[[ Data provided open ]]

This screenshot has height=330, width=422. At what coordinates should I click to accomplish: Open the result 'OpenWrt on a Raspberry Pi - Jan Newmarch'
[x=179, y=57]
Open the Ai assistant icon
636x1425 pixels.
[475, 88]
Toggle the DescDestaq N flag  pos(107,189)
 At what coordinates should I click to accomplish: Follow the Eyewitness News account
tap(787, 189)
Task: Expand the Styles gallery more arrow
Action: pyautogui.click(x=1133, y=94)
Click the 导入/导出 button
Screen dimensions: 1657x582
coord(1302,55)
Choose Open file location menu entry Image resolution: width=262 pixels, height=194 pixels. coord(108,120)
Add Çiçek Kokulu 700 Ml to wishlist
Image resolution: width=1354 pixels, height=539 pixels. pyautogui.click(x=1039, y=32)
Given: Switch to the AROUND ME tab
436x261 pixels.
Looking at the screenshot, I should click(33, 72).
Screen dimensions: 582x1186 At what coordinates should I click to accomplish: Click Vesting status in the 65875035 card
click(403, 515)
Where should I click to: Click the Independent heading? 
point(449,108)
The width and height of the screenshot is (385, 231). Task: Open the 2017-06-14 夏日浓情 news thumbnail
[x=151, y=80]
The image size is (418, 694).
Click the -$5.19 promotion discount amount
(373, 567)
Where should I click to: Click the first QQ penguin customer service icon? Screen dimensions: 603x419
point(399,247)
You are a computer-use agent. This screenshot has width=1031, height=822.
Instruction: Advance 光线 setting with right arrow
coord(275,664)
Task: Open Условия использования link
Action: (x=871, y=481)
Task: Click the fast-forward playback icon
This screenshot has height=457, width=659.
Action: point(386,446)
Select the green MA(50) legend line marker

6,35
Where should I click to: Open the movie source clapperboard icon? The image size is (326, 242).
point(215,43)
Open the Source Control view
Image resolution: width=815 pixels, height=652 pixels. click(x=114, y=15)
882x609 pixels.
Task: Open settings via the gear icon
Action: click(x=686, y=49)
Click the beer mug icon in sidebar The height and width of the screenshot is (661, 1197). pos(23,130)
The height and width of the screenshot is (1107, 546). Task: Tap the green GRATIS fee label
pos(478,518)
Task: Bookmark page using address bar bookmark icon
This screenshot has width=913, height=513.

[[ Data provided closed ]]

[Task objective] The material above needs to be copied out in full, exactly as given.

[Exercise output]
This screenshot has height=330, width=422. At what coordinates should I click to accomplish: Open the result 'OpenWrt on a Raspberry Pi - Jan Newmarch'
[x=179, y=57]
Open the Ai assistant icon
636x1425 pixels.
[475, 88]
Toggle the DescDestaq N flag  pos(107,189)
 At what coordinates should I click to accomplish: Follow the Eyewitness News account
tap(787, 189)
Task: Expand the Styles gallery more arrow
Action: pyautogui.click(x=1133, y=94)
Click the 导入/导出 button
Screen dimensions: 1657x582
coord(1302,55)
Choose Open file location menu entry Image resolution: width=262 pixels, height=194 pixels. coord(108,120)
Add Çiçek Kokulu 700 Ml to wishlist
Image resolution: width=1354 pixels, height=539 pixels. pyautogui.click(x=1039, y=32)
Given: Switch to the AROUND ME tab
436x261 pixels.
Looking at the screenshot, I should click(33, 72).
Screen dimensions: 582x1186 At what coordinates should I click to accomplish: Click Vesting status in the 65875035 card
click(403, 515)
Where should I click to: Click the Independent heading? 
point(449,108)
The width and height of the screenshot is (385, 231). Task: Open the 2017-06-14 夏日浓情 news thumbnail
[x=151, y=80]
The image size is (418, 694).
Click the -$5.19 promotion discount amount
(373, 567)
Where should I click to: Click the first QQ penguin customer service icon? Screen dimensions: 603x419
point(399,247)
You are a computer-use agent. This screenshot has width=1031, height=822.
Instruction: Advance 光线 setting with right arrow
coord(275,664)
Task: Open Условия использования link
Action: (x=871, y=481)
Task: Click the fast-forward playback icon
This screenshot has height=457, width=659.
Action: point(386,446)
Select the green MA(50) legend line marker

6,35
Where should I click to: Open the movie source clapperboard icon? The image size is (326, 242).
point(215,43)
Open the Source Control view
Image resolution: width=815 pixels, height=652 pixels. click(x=114, y=15)
882x609 pixels.
Task: Open settings via the gear icon
Action: click(x=686, y=49)
Click the beer mug icon in sidebar The height and width of the screenshot is (661, 1197). pos(23,130)
The height and width of the screenshot is (1107, 546). Task: Tap the green GRATIS fee label
pos(478,518)
Task: Bookmark page using address bar bookmark icon
This screenshot has width=913, height=513.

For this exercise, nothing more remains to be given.